Let's let Sewell describe what happened next.
Now I saw this throw coming in from Cronin and I saw Gehrig who must have delayed on the chance that Goslin would catch the ball, coming down the baseline from third to home. My glimpse of Gehrig was just out of the corner of my eye because I was watching the ball but never by as much as a twitch, revealing to Gehrig that I was expecting a throw. That’s why Gehrig never slid, if he had I would have been licked.
It all happened so quickly Washington pitcher Monte Weaver didn’t realize he only had to get one more out to win the game, which he did. Also surprised was Senators owner Calvin Griffith who had seen more than his share of baseball and believed it the “first play of its kind.” And he was right. Not only was it the first ever two-tag double play by a catcher, but there have only been five since. Far fewer than perfect games (24), unassisted triple plays (15) or four home run games (21).
Contemporary reaction depended on one’s point of view. Bob Considine of the Washington Herald, called it “most poetically perfect play I’ve ever seen.” Considine claimed Goslin’s perfect shoulder high throw to Cronin had the “speed and thrust of a 16-inch shell.” Equally exceptional was Cronin’s throw home a foot ahead of Gehrig who was himself only a foot ahead of Walker. It was said the scribe, the “greatest play ever seen here.” Considine also mentioned another two-tag double play by Yankee catcher Wally Schang, "11 years" before, but my research thus far has not confirmed his claim.

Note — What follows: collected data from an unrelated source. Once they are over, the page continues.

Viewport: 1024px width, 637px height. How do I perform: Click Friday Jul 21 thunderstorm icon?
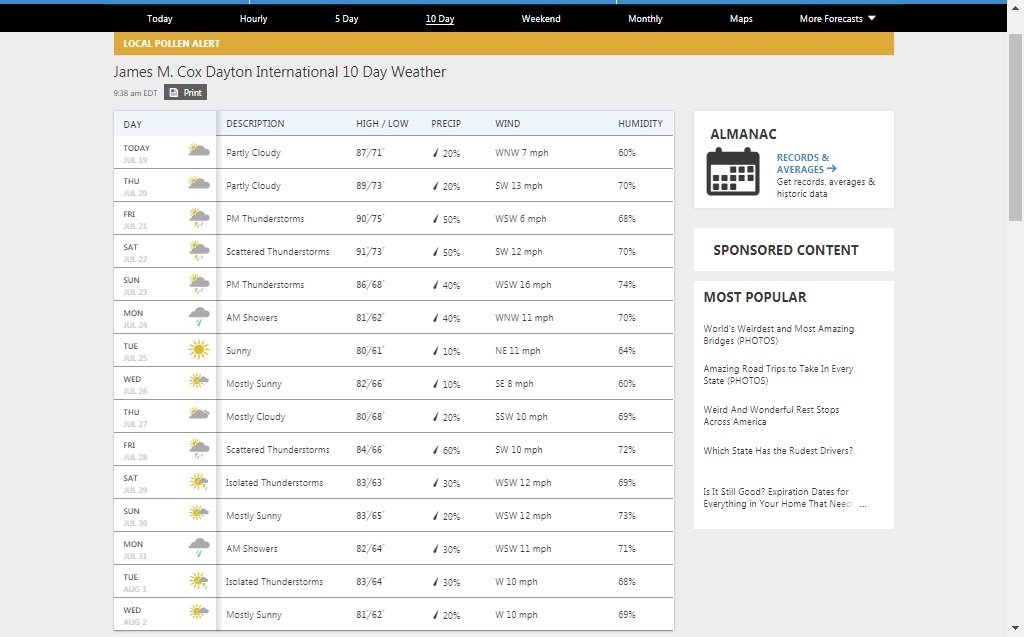pos(198,218)
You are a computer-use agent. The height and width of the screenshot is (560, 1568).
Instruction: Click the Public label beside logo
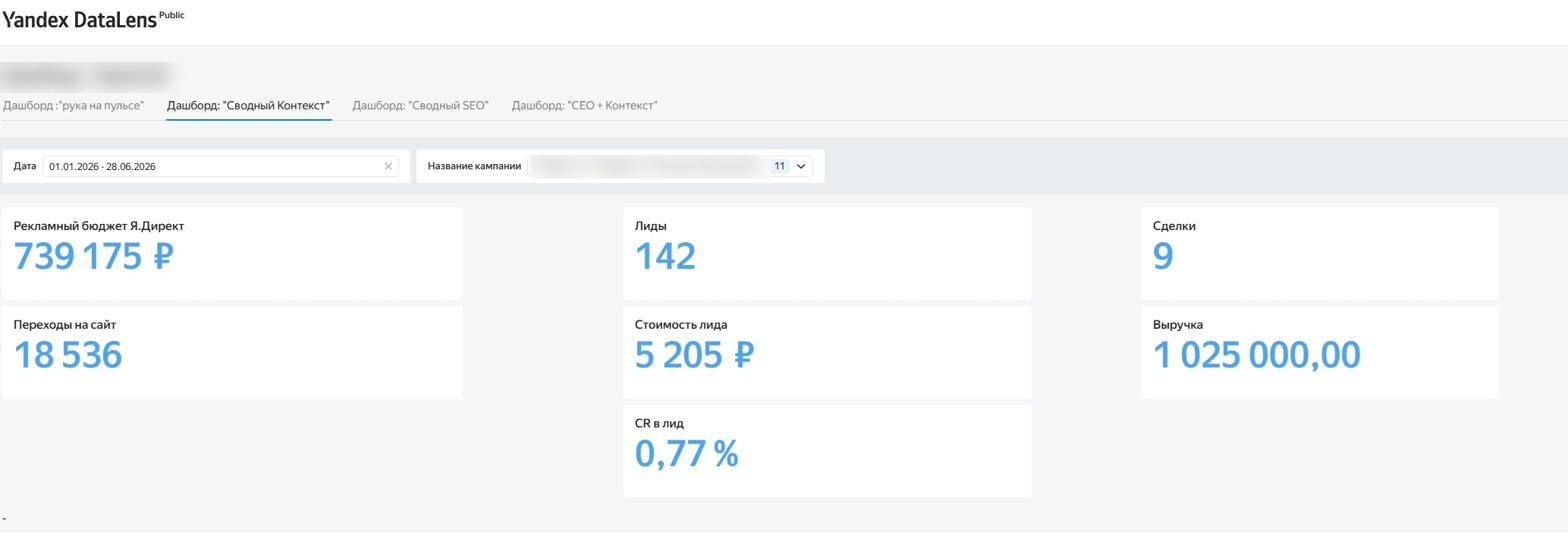172,15
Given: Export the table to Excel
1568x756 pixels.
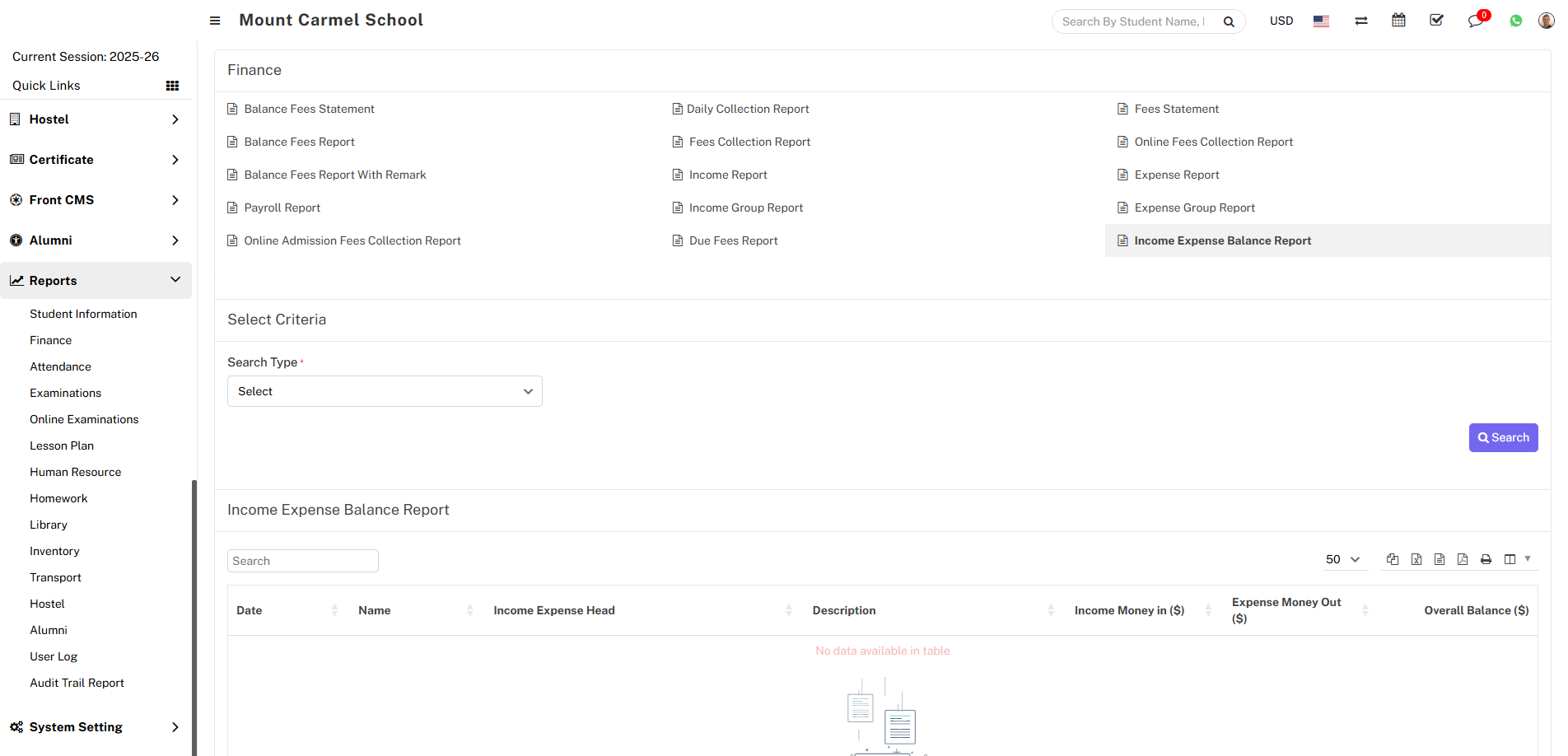Looking at the screenshot, I should (1416, 560).
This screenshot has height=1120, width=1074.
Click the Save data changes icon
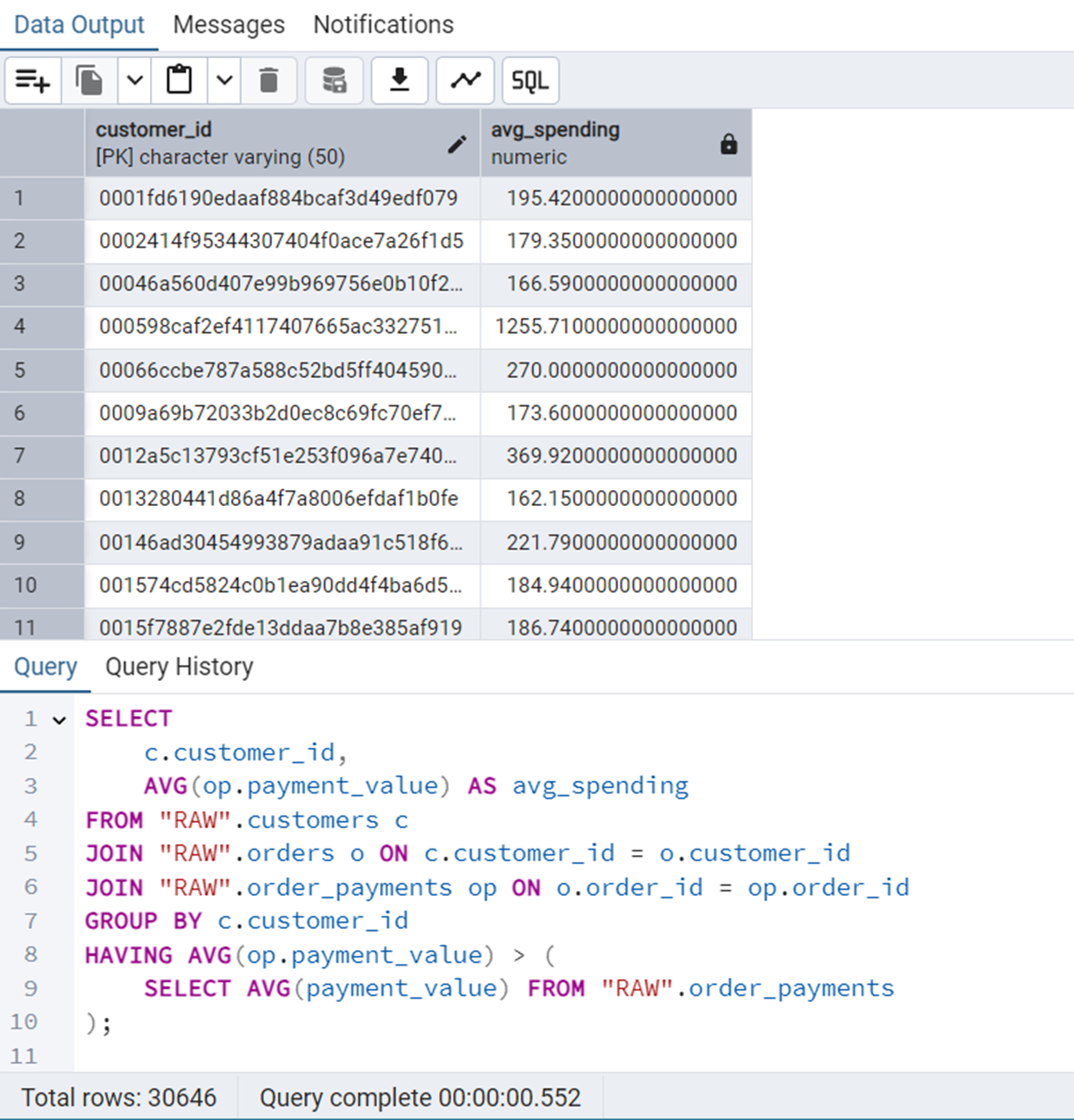click(334, 81)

New York writers, however, focused on the Yankees problematic base running. In an article headlined “Yanks Steal Dodgers Act,” Marshall Hunt of the Daily News, claimed Gehrig waited so long to leave second Walker “wasn’t any further behind the large fellow than his fly shirt tails.” Since the Yankees managed to score only one lone run on four hits, the "hilarity" led fans "to roll in the aisles" and "cackle with mirth." Hunt claimed it “couldn’t have been any funnier to the gallery if the victims had been a couple of daffiness boys,” otherwise known as the Brooklyn Dodgers.
Once they stopped laughing those in attendance realized they’d seen a play they would never forget. Obviously, Sewell, never forgot it, but he made one qualification to choosing the two-tag double play as his greatest day in baseball. It would he thought be surpassed should he manage “a pennant winner for the St. Louis Browns.” Since the Browns had never won an American League pennant, those who read the story in 1943 must have thought “That will be the day.” But just a year later, Sewell led the Browns to their first and only American League pennant. He did not, however, at least publicly, retract his original choice of what Considine fittingly called an “ornate double play.”